Local variations in patterns of leasing activity started to become more
prominent in the fourth quarter. Demand fundamentals were more robust, with
territories such as Germany enjoying high levels of leasing activity similar
to previous quarters. CEE markets also continue to generate strong take-up
as a result of fast growing economies and high levels of Foreign Direct
Investment.
Some major financial centres, such as London and Madrid, saw reduced
activity in Q4 as a result of weakening demand from financial services
associated with the ‘credit squeeze’.
This period of strong demand has continued to support rent growth, with the
CB Richard Ellis EU-27 Rent Index up by 1.1% in the fourth quarter and 9% in
year–on-year terms. Both figures are, however, lower than the corresponding
third quarter numbers. As with demand, there is significant variation in
rental growth across the region.

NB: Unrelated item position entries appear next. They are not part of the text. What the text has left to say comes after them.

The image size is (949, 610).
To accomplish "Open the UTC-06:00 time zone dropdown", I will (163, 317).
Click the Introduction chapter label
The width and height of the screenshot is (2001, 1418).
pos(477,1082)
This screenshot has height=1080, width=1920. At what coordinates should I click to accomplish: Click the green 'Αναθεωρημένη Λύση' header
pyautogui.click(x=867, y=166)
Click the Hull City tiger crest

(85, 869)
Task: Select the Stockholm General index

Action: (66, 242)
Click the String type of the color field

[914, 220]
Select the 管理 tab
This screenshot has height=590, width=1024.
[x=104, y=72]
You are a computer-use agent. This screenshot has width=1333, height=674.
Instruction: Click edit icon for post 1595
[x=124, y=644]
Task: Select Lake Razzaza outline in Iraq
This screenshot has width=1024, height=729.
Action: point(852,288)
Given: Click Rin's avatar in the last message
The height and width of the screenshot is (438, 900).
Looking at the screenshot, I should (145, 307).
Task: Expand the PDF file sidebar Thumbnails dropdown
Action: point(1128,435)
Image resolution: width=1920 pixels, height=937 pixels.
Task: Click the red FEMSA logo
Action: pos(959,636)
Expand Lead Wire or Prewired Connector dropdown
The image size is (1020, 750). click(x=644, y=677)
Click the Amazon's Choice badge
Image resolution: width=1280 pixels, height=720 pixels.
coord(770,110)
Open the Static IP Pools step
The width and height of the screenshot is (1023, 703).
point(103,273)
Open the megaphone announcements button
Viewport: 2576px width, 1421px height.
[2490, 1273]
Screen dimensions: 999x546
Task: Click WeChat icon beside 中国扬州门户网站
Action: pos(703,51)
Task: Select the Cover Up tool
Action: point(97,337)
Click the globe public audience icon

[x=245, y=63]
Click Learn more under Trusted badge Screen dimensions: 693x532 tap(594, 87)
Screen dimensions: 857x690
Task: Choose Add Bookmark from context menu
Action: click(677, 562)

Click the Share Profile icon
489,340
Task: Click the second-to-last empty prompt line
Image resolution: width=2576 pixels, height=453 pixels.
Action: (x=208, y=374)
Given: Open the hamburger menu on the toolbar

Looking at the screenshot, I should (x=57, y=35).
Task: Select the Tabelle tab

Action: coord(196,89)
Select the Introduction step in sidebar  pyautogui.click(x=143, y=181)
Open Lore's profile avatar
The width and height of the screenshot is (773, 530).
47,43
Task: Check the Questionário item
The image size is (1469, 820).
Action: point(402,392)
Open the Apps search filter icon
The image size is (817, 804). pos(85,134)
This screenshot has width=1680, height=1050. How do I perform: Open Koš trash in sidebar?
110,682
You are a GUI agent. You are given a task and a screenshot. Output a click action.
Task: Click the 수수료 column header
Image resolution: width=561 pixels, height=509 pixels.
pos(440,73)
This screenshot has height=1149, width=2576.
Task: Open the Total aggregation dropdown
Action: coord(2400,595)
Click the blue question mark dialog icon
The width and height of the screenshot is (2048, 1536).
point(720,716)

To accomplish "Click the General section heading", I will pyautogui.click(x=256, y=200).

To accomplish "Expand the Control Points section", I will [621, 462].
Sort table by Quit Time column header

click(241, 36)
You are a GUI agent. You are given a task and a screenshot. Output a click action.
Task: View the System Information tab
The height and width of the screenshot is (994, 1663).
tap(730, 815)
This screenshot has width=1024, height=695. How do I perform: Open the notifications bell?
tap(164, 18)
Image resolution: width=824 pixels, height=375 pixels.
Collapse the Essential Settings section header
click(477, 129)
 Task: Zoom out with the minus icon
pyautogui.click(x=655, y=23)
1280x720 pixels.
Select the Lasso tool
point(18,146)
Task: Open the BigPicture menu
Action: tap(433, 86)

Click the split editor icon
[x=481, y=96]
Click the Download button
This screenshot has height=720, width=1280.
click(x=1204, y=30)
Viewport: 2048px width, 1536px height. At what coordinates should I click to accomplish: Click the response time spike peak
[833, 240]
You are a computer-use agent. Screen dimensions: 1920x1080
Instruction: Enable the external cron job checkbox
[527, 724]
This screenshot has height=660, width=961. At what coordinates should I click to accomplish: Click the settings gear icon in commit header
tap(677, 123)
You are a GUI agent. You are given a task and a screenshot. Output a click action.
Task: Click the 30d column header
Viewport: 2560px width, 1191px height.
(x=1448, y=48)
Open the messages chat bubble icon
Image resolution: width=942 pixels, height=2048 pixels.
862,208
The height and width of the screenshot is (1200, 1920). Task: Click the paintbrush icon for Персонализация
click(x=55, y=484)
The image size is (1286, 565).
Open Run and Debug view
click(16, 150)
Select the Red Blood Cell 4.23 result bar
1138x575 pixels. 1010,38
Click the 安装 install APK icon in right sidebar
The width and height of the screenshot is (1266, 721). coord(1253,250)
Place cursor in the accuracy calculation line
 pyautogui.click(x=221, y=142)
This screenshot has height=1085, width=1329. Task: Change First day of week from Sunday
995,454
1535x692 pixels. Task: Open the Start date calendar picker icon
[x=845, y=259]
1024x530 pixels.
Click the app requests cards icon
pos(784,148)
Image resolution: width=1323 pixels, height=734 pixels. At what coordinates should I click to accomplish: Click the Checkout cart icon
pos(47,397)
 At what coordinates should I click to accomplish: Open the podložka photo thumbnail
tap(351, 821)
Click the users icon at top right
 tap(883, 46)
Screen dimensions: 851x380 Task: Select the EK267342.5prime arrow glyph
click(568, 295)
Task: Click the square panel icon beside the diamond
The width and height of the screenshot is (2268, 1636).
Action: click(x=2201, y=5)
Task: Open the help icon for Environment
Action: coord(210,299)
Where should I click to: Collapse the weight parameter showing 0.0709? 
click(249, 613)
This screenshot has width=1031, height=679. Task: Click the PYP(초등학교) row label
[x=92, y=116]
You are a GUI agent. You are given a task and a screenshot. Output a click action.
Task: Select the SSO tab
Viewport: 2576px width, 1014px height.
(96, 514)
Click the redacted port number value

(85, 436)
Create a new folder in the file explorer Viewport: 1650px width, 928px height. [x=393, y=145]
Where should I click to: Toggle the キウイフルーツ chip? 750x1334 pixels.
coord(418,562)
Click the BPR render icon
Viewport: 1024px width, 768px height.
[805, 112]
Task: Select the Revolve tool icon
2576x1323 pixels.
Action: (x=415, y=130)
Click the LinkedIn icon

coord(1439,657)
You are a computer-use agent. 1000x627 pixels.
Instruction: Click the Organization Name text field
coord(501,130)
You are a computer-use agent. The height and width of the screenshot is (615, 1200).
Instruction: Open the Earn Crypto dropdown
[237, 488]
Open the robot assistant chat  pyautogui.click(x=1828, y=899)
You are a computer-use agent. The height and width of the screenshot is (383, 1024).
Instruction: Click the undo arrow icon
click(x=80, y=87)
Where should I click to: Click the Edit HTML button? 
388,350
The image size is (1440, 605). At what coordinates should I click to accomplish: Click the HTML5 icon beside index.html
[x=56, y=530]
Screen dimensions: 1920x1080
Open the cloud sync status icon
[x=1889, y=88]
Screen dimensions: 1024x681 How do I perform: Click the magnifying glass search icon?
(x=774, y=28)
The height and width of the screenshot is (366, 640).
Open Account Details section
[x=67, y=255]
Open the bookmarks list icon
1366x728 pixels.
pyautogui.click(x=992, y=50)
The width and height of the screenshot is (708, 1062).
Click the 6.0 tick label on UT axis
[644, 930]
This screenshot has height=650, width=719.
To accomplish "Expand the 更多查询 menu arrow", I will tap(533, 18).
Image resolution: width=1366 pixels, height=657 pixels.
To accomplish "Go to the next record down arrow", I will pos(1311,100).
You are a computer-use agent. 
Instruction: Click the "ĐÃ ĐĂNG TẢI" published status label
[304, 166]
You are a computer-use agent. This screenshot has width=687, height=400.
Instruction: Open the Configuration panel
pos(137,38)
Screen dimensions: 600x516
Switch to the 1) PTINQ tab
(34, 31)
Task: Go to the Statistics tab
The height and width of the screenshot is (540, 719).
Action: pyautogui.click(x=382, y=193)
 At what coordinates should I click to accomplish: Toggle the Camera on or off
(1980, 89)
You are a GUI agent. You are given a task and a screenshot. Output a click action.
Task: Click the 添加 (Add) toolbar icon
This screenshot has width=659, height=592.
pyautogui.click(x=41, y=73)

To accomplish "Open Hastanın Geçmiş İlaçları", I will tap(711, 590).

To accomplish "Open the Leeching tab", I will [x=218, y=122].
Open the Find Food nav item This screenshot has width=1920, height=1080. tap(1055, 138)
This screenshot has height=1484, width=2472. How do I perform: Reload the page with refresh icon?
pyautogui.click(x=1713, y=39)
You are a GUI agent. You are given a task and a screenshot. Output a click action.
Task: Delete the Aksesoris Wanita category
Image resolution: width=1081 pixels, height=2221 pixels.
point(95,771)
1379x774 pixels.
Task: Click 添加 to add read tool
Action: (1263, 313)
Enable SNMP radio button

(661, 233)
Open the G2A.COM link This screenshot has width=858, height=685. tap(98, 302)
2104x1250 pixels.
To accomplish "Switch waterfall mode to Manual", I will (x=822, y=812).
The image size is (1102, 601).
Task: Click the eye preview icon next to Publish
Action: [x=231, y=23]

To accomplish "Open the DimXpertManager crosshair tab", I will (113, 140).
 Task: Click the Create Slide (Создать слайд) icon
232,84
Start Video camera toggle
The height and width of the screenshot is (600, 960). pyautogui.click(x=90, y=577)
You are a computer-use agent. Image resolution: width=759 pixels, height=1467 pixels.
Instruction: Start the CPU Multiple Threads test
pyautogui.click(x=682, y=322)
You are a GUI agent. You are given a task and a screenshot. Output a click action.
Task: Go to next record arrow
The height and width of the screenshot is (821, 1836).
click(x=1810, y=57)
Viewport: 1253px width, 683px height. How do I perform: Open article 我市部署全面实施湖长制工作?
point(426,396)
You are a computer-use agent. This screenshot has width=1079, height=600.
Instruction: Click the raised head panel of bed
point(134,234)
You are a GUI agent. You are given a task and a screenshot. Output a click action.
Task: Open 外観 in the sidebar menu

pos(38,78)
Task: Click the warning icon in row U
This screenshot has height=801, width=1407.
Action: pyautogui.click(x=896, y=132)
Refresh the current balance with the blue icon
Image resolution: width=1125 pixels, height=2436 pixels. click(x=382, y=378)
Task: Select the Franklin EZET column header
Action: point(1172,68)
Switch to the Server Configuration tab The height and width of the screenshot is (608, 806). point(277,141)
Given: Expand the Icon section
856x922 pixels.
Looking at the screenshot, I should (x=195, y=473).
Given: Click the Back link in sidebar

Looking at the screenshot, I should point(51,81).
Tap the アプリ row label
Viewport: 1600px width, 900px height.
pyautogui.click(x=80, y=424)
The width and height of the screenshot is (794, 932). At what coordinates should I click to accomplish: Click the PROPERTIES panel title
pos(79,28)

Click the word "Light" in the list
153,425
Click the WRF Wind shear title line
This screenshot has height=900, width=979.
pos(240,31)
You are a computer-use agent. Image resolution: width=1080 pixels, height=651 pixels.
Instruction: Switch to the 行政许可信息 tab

The major markets of London, Paris and
Madrid that contributed heavily to the recent growth in the index are now
seeing rents grow more slowly or decline. The exceptions to this trend again
focus on several of the CEE markets and Germany with prime Frankfurt rents,
for instance, up by 13% year-on-year.
Richard Holberton, Director of CB Richard Ellis’ EMEA Research and
Consultancy, said: "With economic growth forecasts being downgraded for 2008
in some of the major European countries, office demand fundamentals could
soften. Although rental momentum will still be evident in a number of
European locations, the overall pace of growth is likely to slow over the
next few quarters."
Reflecting the onset of slower rental growth, yields have begun to drift
out. The CB Richard Ellis EU-27 Index of prime office yields rose by
nineteen points to over 5.1% in the fourth quarter. Yield movements have
been most rapid in Central London but, unlike the third quarter, are no
longer confined to the UK. The first signs of increase in prime yields are
evident in several European markets such as Paris, Brussels and Madrid.
Again CEE markets buck the trend with some, including Moscow and Warsaw,
seeing further yield reduction in Q4» (CS della Società).